Le formidable défi de la fausse fourrure

Découvrez tout le processus et la minutie derrière la restauration de deux parkas de fourrure.

Sara Serban, restauratrice, Musée McCord

4 août 2020

L’imitation d’un matériau ou le remplacement de la partie manquante d’un objet font partie des défis amusants à relever dans le travail de restauration. Nous devons alors faire appel à notre créativité et à notre imagination, car, la plupart du temps, nous devons essayer de reproduire l’élément manquant à partir des différents matériaux de l’original. On peut avoir à imiter, par exemple, des boutons manquants, des éléments sculpturaux comme des doigts ou des orteils, les anses ou les poignées d’un objet, ou encore à combler les trous ou les manques d’un panier en vannerie, d’un rembourrage en cuir, d’articles en verre, en céramique ou en bois. C’est comme pour les tours de magie : quand notre travail est bien fait, on ne voit rien… sauf si on observe de très près.

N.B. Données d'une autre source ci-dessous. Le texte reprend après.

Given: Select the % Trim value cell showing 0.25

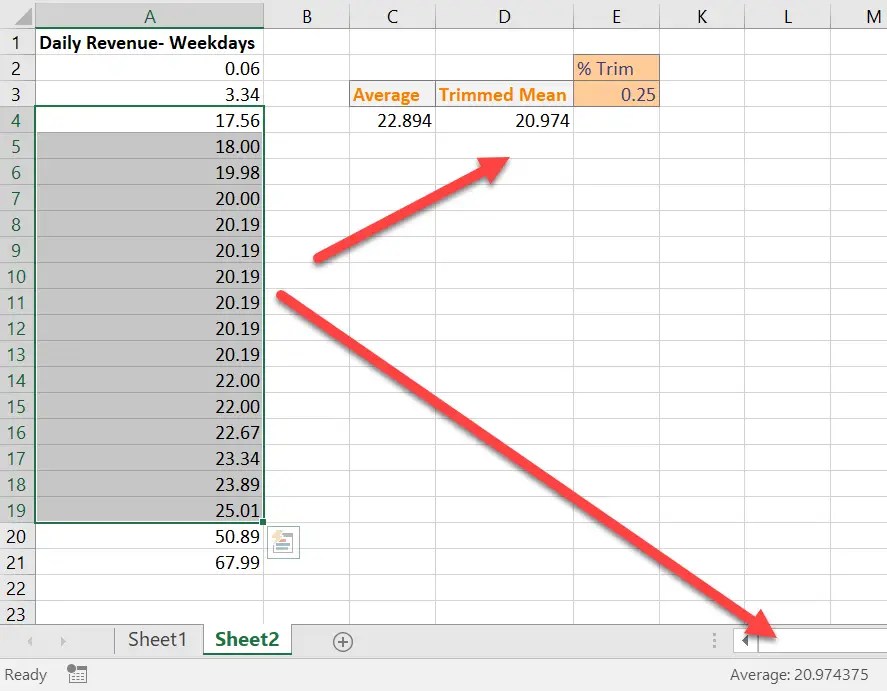Looking at the screenshot, I should [616, 94].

Lors de travaux de restauration récents, j’ai eu à utiliser différentes approches pour imiter la fourrure de caribou. Les deux objets – des parkas de fourrure de jeunes filles –, tout en étant très différents l’un de l’autre, étaient tous deux fabriqués à partir de peaux de caribou. Et les deux comportaient des trous à combler.

Image de gauche: Parka de jeune fille, Inuinnaq, Kilusiktormiut, 1900-1930. ME966X.124.1 © Musée McCord
Image de droite: Parka de jeune fille, Inuinnaq, 1900-1930. ME983X.71.1 © Musée McCord

Un aspect important de la fabrication de ces objets magnifiques est qu’ils sont taillés dans un choix de peaux venant de parties bien précises de l’animal. En effet, les artisanes ont recours à différentes méthodes pour représenter symboliquement le lien entre les animaux et les humains. Ainsi, les capuchons de ces deux parkas comprennent la tête, le nez et les oreilles du caribou. Lorsque la jeune fille le porte, elle revêt la forme de l’animal, ce qui est le signe de son lien avec le caribou. Le premier parka (ME966X.124.1) comporte un amaut, une petite poche dorsale, une allusion à la poche des parkas des femmes adultes qui sert à transporter les bébés. On remarque que deux amulettes sont suspendues au centre du dos : elles représentent la vitesse et l’endurance, deux qualités qu’elles confèrent à celle qui porte le vêtement (Hall, 120).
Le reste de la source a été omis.